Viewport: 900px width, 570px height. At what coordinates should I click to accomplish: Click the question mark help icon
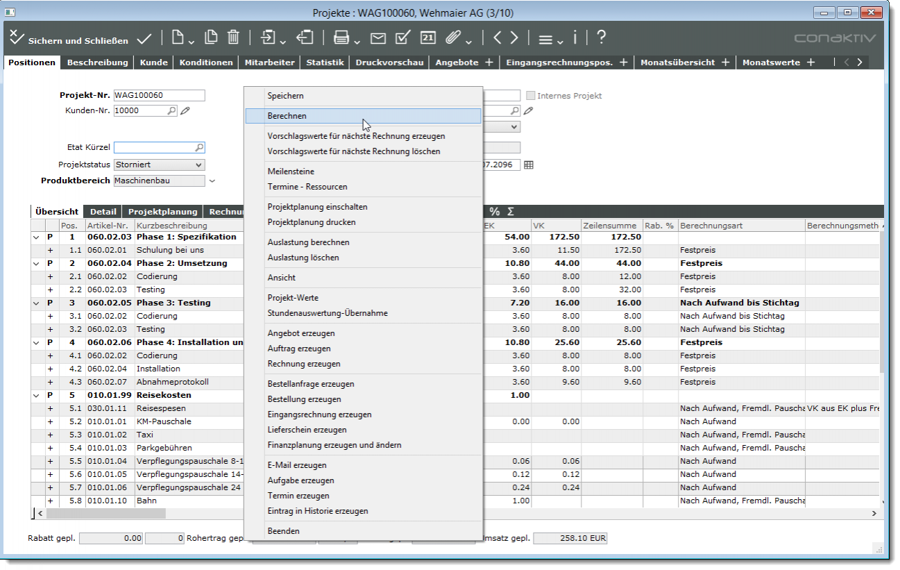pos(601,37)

--------------------

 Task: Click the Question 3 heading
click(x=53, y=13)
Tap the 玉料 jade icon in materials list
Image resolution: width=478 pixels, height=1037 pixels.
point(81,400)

--------------------

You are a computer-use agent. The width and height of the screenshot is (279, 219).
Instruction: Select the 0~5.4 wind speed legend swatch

--------------------

* Task prompt: What is needed is a verbatim copy of every line in the records above from the one containing "You are a computer-use" down to the one containing "Instruction: Select the", both included, and nothing more.

* Response to the exercise:
You are a computer-use agent. The width and height of the screenshot is (279, 219).
Instruction: Select the 0~5.4 wind speed legend swatch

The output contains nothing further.